Recently, on the Oracle OTN Forums, there has been a major debate over the
Oracle block size and database performance. Some top Oracle experts including Jonathan Lewis and Steve Karam have joined the debate. More details can be found here and also here on the issue of whether or not block size for Oracle determines whether or not performance can be improved or not.
In a nutshell, some of the discussion touched on potential bugs in Oracle database code with respect to the use of ASSM and block sizes.
I may or may not create some actual benchmark tests to see how my results differ from the financial services customer I worked a few years ago to resolve the poor performance in the past. I saw major improvement by changing the block size from 8k to 16k. Due to NDA and non-disclosure laws, I was unable to post the actual statistics.
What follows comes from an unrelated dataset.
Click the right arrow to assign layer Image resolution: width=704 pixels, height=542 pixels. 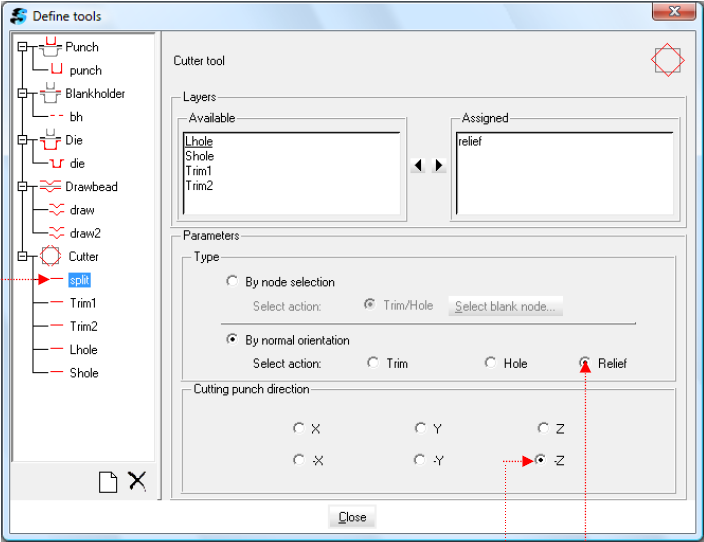pos(439,165)
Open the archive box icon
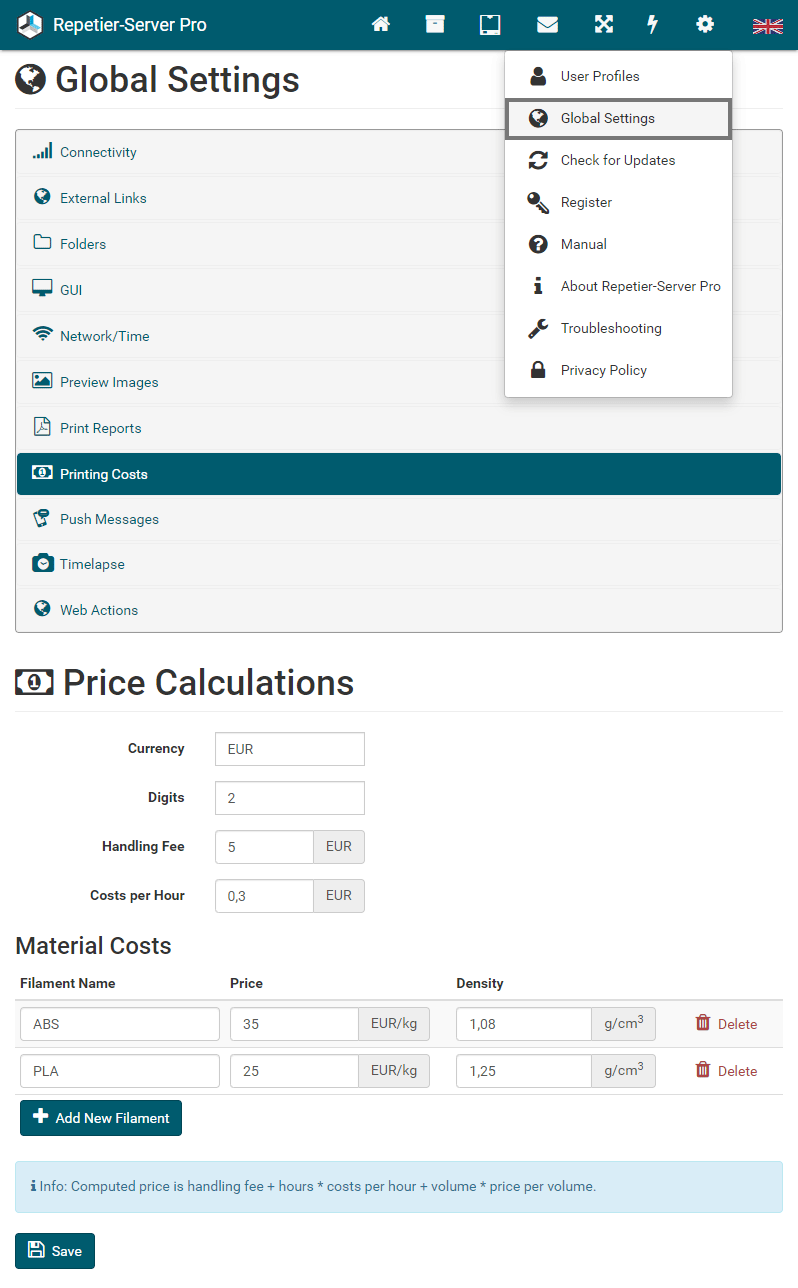The image size is (798, 1288). 435,24
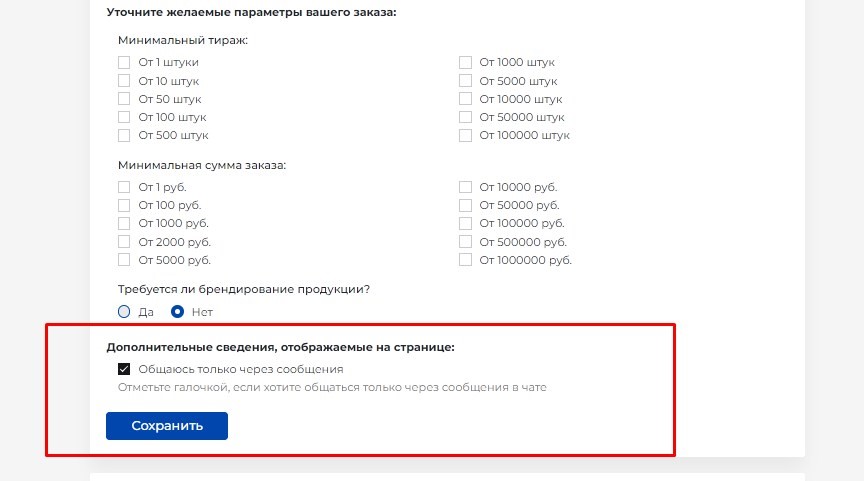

Also, one item from the above block size and Oracle performance debate that has been interesting to note is we have two groups of thought at odds with each other: one such as Jonathan Lewis and Tom Kyte advocate extensive test cases and posting results to argue a point on Oracle and the second group represented by Steve Karam and Don Burleson advocate real world cases to prove how Oracle database really works in the real world.
It really depends on how much time I have.
Personally, both camps of thought have some interesting points to consider. I argue this because testing is important and actual results from real world production systems are critical as well. However actual benchmark testing from at the bare minimum a subset of a live production system appears to be more accurate than a simple test case.